▶ [Required task]: Update the lines from the line with "Given: Star the Asiabeloved.com ad" to the line with "Action: tap(276, 111)", replacing "Click" with "Select" and keeping everything else the same.

Records for locating displayed items

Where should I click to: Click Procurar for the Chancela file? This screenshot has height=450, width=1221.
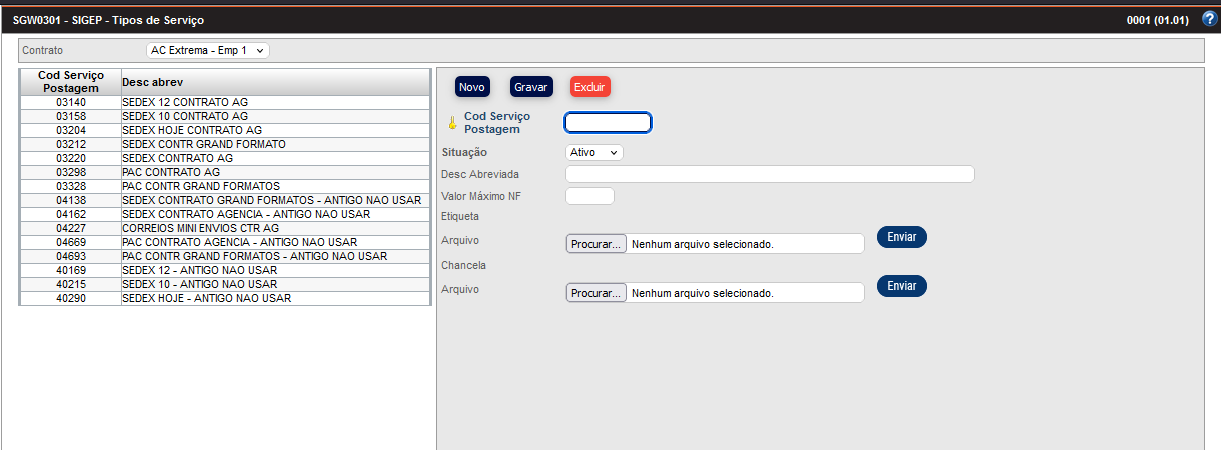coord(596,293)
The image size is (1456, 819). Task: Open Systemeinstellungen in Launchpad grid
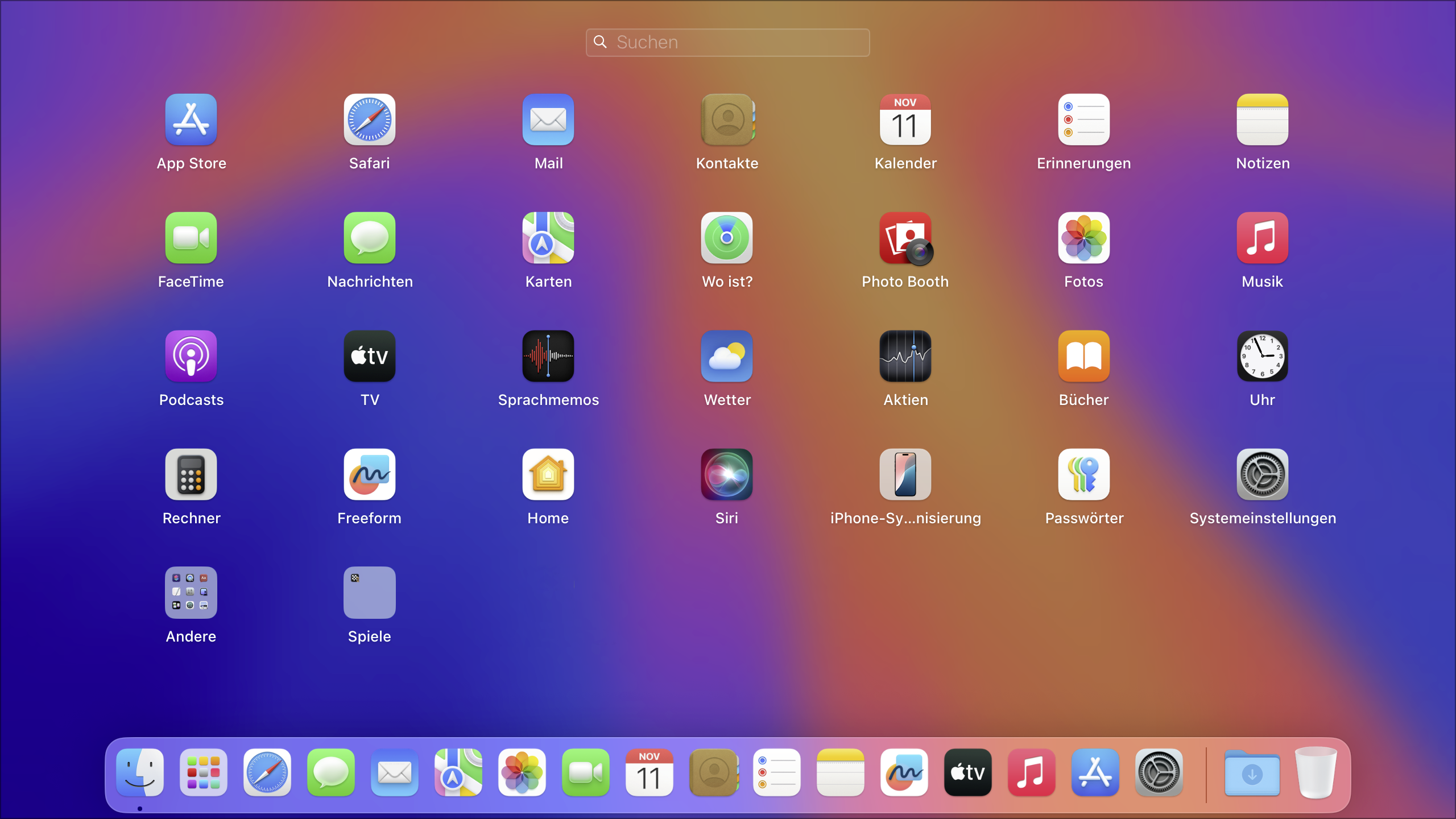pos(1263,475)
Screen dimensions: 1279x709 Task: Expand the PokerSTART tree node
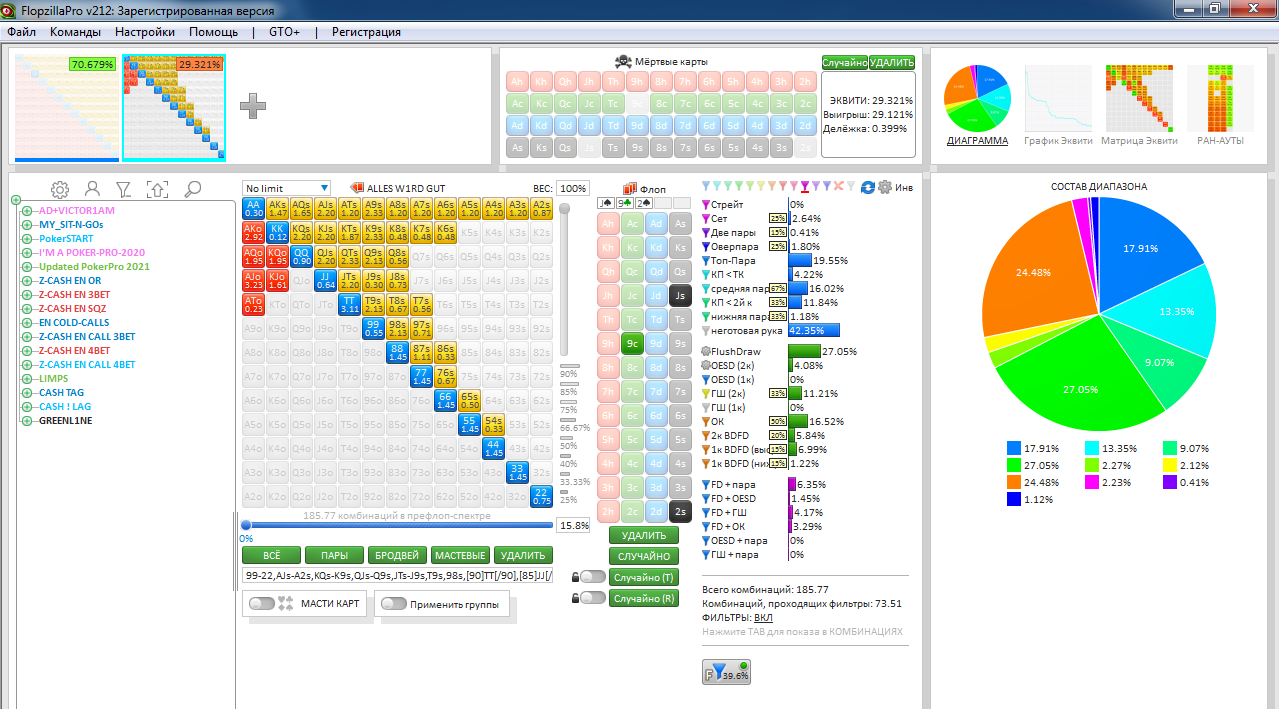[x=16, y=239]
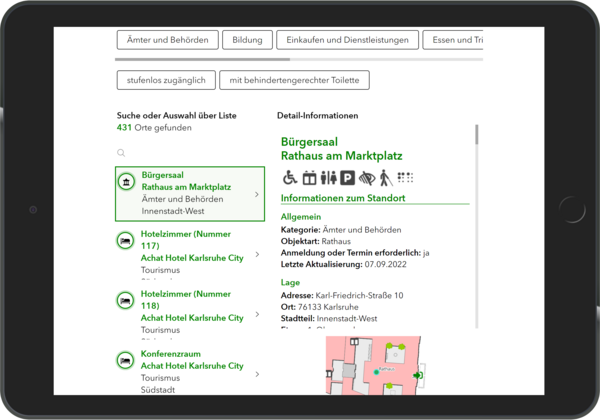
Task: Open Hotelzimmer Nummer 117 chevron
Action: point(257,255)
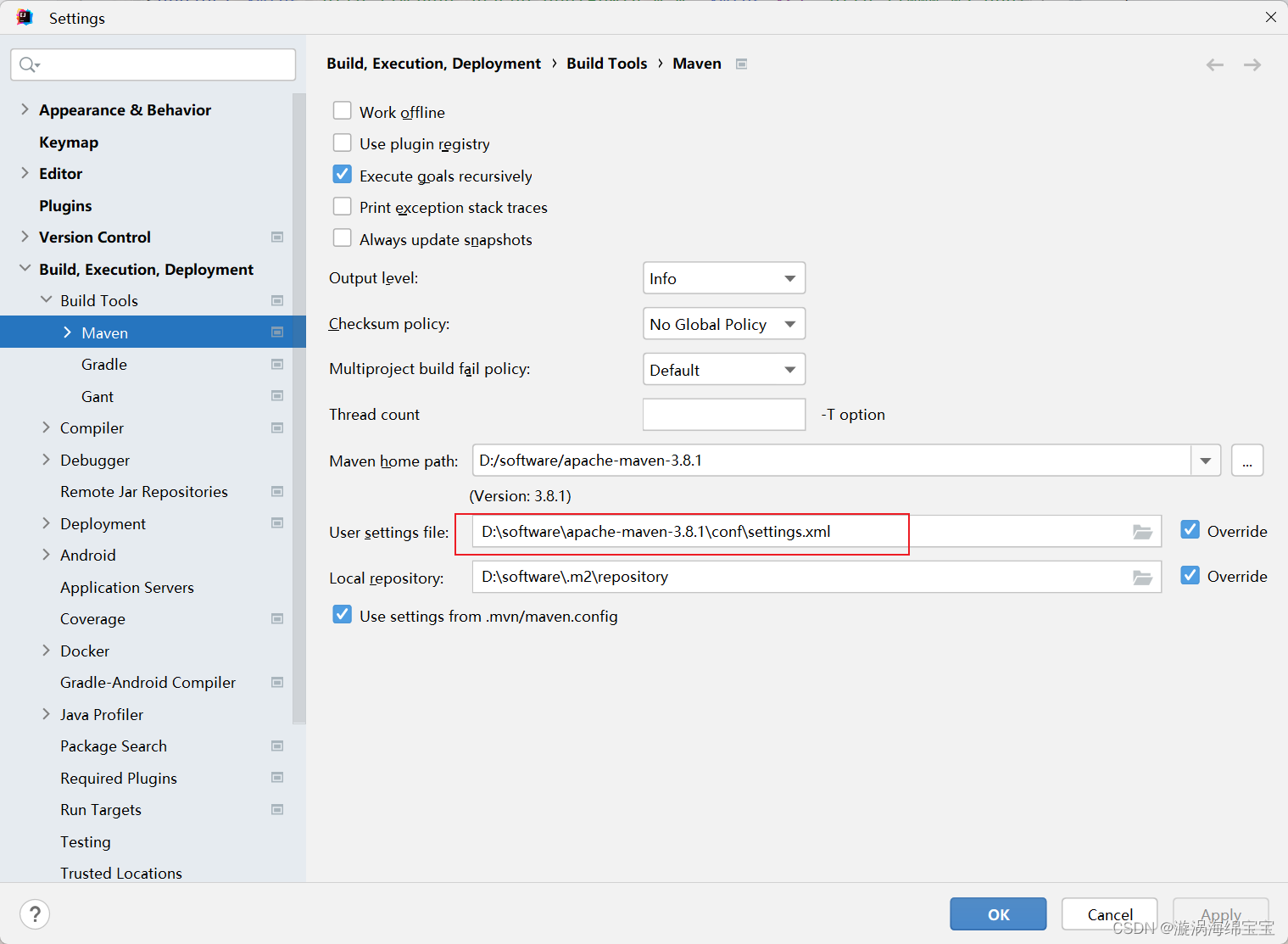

--

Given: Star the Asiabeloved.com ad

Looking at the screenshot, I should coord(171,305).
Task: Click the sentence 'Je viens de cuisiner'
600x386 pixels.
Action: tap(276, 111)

▶ [Finished exercise]:
Given: Star the Asiabeloved.com ad

Looking at the screenshot, I should coord(171,305).
Task: Select the sentence 'Je viens de cuisiner'
600x386 pixels.
Action: tap(276, 111)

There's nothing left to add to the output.